Ok well the problem im having is no matter how many times i get a alignment and everything is all back in spec afterwards it goes out very soon after the alignment so i am trying to figure out why this keeps happening.
 
from my experience, i slid my left rear into a wooden curb and knocked the rear end out of alignment. i had adjustable control arms, so i was able to bring it back into alignment myself. if its coming undone that easily, the bolts that are used to tighten down the adjusters might not be tight enough. i found that by basically what you described. i had to use a breaker bar to get mine to tighten down to where they wouldnt' come lose again.
 
Ok well i will have to try that out and if thats not it i guess i will have to just start replacing some of the suspension part then. Thanks for your help and if anyone else hase any idea please let me know.
 
This is a guess, but it fits your symptoms.

The inner sleeve of the inboard bushings on your toe-arms are rust-welded to the bolt. Because of this, when they set your rear toe, they are twisting the rubber in the bushing to do it. (Did they have to use a long wrench to set the toe? That would ice this.) After a few bumps on the street, the twisting force on the bolt causes the car to reset its own alignment ... back to whatever it was before.
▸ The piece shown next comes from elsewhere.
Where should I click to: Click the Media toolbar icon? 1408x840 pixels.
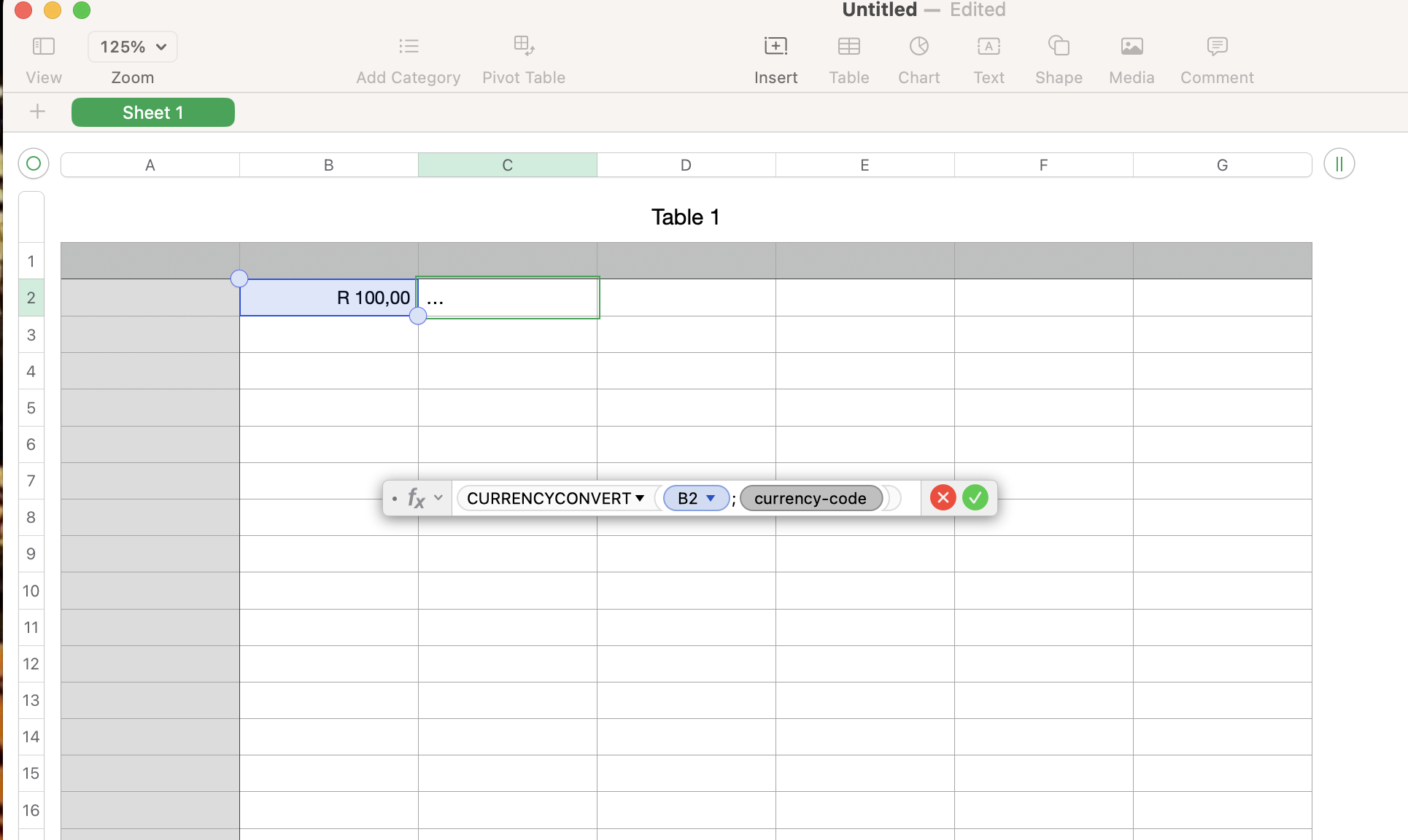(x=1132, y=47)
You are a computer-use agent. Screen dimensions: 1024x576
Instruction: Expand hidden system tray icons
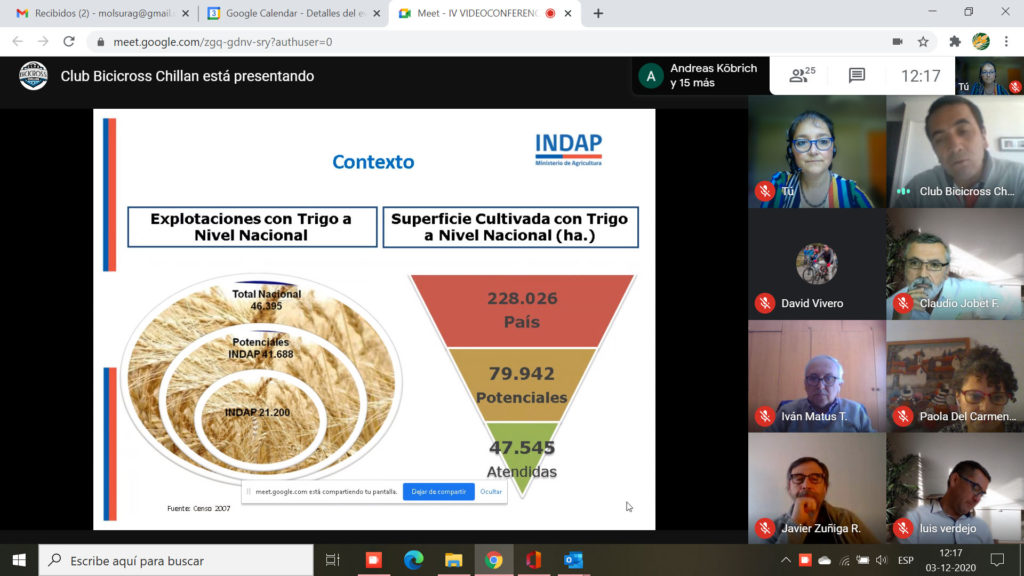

Note: early 2Gs are known for this problem. The fix is both cheap and a total PITA. You buy new toe arms and install them. The first half of that is cheap; the second half is a PITA, because you will have to cut out the old bolts.

- Jtoby
 
great post! i was unaware of mitsu using rubber in the toe arms and such. my evo doens't have rubber they are solid. glad to know i was kinda on the right track
 
ldstang50 said:
if you're lookking at your car from the rear, and the tires are not straight up and down, then its your camber. if its wearign on the INSIDE of the tires, you have negative camber.

No. You can run quite a bit of negative camber and get little extra wear on the inside edge of the tire. It's toe that eats tires, not camber. Camber just determines what part of the tire gets eaten and how fast.

Keep in mind that a spec alignment includes rear toe-in. If you have a lot of camber, ask for zero rear toe.